[Excerpts from a dataset]
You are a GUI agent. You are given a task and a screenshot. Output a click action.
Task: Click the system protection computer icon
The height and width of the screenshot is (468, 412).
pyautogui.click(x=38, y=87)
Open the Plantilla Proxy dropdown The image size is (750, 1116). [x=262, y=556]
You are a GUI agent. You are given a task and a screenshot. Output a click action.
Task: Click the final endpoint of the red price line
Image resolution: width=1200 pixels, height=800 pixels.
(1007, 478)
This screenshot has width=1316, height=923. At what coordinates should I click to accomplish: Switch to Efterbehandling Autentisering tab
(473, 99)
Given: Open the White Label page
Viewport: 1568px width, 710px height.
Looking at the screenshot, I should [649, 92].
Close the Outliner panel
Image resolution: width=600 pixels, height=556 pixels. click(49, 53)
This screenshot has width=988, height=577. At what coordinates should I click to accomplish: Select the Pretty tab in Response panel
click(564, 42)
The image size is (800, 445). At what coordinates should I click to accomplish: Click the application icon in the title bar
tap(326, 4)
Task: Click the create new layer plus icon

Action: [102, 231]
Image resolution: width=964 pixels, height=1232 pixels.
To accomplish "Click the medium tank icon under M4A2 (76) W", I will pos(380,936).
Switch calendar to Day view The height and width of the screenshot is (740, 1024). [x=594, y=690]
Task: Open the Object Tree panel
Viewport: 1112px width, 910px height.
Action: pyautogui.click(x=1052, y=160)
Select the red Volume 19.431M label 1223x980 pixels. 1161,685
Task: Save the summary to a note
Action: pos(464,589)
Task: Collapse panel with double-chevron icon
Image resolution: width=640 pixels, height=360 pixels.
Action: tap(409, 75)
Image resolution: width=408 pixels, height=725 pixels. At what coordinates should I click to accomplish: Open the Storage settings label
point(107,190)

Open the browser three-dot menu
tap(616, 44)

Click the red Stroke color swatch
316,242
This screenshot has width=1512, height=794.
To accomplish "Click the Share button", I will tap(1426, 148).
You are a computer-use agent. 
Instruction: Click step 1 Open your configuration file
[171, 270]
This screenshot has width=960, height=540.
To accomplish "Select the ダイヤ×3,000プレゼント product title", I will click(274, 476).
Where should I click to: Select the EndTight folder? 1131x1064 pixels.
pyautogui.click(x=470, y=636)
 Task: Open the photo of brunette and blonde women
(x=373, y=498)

▶ **WHAT THE TASK ASKS**
Repeat precisely the lines of the data starting at the one containing "You are a computer-use agent.", last line included.

▶ **ANSWER SECTION**
You are a computer-use agent. 
Instruction: Click step 1 Open your configuration file
[171, 270]
This screenshot has width=960, height=540.
To accomplish "Select the ダイヤ×3,000プレゼント product title", I will click(274, 476).
Where should I click to: Select the EndTight folder? 1131x1064 pixels.
pyautogui.click(x=470, y=636)
 Task: Open the photo of brunette and blonde women
(x=373, y=498)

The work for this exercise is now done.